### Requirements:
Print each of the lines below word for word, without changing anything.

### Material shown:
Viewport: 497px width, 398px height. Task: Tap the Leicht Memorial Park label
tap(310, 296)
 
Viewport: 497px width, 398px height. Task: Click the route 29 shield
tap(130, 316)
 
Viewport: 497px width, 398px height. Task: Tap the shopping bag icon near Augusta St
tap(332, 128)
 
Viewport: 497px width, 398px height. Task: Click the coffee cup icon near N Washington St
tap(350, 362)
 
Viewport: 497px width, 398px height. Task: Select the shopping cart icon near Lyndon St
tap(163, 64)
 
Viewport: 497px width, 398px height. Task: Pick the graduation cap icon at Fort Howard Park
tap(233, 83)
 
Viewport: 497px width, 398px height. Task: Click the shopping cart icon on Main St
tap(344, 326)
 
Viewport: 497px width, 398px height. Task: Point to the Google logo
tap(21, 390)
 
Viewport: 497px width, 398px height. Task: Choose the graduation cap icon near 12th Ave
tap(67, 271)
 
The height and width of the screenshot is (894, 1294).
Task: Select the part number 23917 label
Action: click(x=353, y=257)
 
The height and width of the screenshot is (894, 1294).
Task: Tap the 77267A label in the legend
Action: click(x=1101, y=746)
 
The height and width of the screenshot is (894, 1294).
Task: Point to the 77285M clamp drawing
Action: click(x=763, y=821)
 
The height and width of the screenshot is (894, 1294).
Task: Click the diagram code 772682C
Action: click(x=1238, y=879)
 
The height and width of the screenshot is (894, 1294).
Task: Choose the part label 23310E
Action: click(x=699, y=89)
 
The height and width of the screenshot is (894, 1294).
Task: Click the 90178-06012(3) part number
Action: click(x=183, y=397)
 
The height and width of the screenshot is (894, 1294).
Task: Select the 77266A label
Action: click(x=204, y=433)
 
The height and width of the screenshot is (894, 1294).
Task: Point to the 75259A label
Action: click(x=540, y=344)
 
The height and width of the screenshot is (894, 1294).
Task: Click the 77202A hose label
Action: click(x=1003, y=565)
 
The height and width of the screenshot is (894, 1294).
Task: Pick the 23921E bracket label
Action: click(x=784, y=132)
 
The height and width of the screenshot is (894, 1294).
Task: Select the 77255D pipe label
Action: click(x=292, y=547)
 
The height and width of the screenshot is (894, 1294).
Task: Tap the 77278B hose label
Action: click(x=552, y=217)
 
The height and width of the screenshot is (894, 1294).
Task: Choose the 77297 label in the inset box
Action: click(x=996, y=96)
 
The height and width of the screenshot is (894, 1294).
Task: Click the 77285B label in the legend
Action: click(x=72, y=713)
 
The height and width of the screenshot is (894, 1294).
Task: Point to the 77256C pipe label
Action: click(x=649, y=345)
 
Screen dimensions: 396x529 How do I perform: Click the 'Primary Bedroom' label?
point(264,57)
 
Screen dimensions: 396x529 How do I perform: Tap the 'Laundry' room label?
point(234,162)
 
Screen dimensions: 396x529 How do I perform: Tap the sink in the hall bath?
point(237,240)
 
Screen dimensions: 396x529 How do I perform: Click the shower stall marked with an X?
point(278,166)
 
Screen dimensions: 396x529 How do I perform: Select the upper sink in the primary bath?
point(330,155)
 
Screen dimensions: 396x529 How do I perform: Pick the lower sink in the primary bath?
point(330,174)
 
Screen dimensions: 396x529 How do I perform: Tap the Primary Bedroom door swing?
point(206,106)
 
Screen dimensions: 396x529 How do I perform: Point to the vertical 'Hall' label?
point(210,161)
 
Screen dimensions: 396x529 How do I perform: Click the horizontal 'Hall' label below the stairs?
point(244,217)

### Final answer:
Viewport: 497px width, 398px height. Task: Tap the Leicht Memorial Park label
tap(310, 296)
 
Viewport: 497px width, 398px height. Task: Click the route 29 shield
tap(130, 316)
 
Viewport: 497px width, 398px height. Task: Tap the shopping bag icon near Augusta St
tap(332, 128)
 
Viewport: 497px width, 398px height. Task: Click the coffee cup icon near N Washington St
tap(350, 362)
 
Viewport: 497px width, 398px height. Task: Select the shopping cart icon near Lyndon St
tap(163, 64)
 
Viewport: 497px width, 398px height. Task: Pick the graduation cap icon at Fort Howard Park
tap(233, 83)
 
Viewport: 497px width, 398px height. Task: Click the shopping cart icon on Main St
tap(344, 326)
 
Viewport: 497px width, 398px height. Task: Point to the Google logo
tap(21, 390)
 
Viewport: 497px width, 398px height. Task: Choose the graduation cap icon near 12th Ave
tap(67, 271)
 
The height and width of the screenshot is (894, 1294).
Task: Select the part number 23917 label
Action: click(x=353, y=257)
 
The height and width of the screenshot is (894, 1294).
Task: Tap the 77267A label in the legend
Action: click(x=1101, y=746)
 
The height and width of the screenshot is (894, 1294).
Task: Point to the 77285M clamp drawing
Action: click(x=763, y=821)
 
The height and width of the screenshot is (894, 1294).
Task: Click the diagram code 772682C
Action: click(x=1238, y=879)
 
The height and width of the screenshot is (894, 1294).
Task: Choose the part label 23310E
Action: click(x=699, y=89)
 
The height and width of the screenshot is (894, 1294).
Task: Click the 90178-06012(3) part number
Action: click(x=183, y=397)
 
The height and width of the screenshot is (894, 1294).
Task: Select the 77266A label
Action: click(x=204, y=433)
 
The height and width of the screenshot is (894, 1294).
Task: Point to the 75259A label
Action: click(x=540, y=344)
 
The height and width of the screenshot is (894, 1294).
Task: Click the 77202A hose label
Action: click(x=1003, y=565)
 
The height and width of the screenshot is (894, 1294).
Task: Pick the 23921E bracket label
Action: click(x=784, y=132)
 
The height and width of the screenshot is (894, 1294).
Task: Select the 77255D pipe label
Action: click(x=292, y=547)
 
The height and width of the screenshot is (894, 1294).
Task: Tap the 77278B hose label
Action: click(x=552, y=217)
 
The height and width of the screenshot is (894, 1294).
Task: Choose the 77297 label in the inset box
Action: click(x=996, y=96)
 
The height and width of the screenshot is (894, 1294).
Task: Click the 77285B label in the legend
Action: click(x=72, y=713)
 
The height and width of the screenshot is (894, 1294).
Task: Point to the 77256C pipe label
Action: click(x=649, y=345)
 
Screen dimensions: 396x529 How do I perform: Click the 'Primary Bedroom' label?
point(264,57)
 
Screen dimensions: 396x529 How do I perform: Tap the 'Laundry' room label?
point(234,162)
 
Screen dimensions: 396x529 How do I perform: Tap the sink in the hall bath?
point(237,240)
 
Screen dimensions: 396x529 How do I perform: Click the shower stall marked with an X?
point(278,166)
 
Screen dimensions: 396x529 How do I perform: Select the upper sink in the primary bath?
point(330,155)
 
Screen dimensions: 396x529 How do I perform: Pick the lower sink in the primary bath?
point(330,174)
 
Screen dimensions: 396x529 How do I perform: Tap the Primary Bedroom door swing?
point(206,106)
 
Screen dimensions: 396x529 How do I perform: Point to the vertical 'Hall' label?
point(210,161)
 
Screen dimensions: 396x529 How do I perform: Click the horizontal 'Hall' label below the stairs?
point(244,217)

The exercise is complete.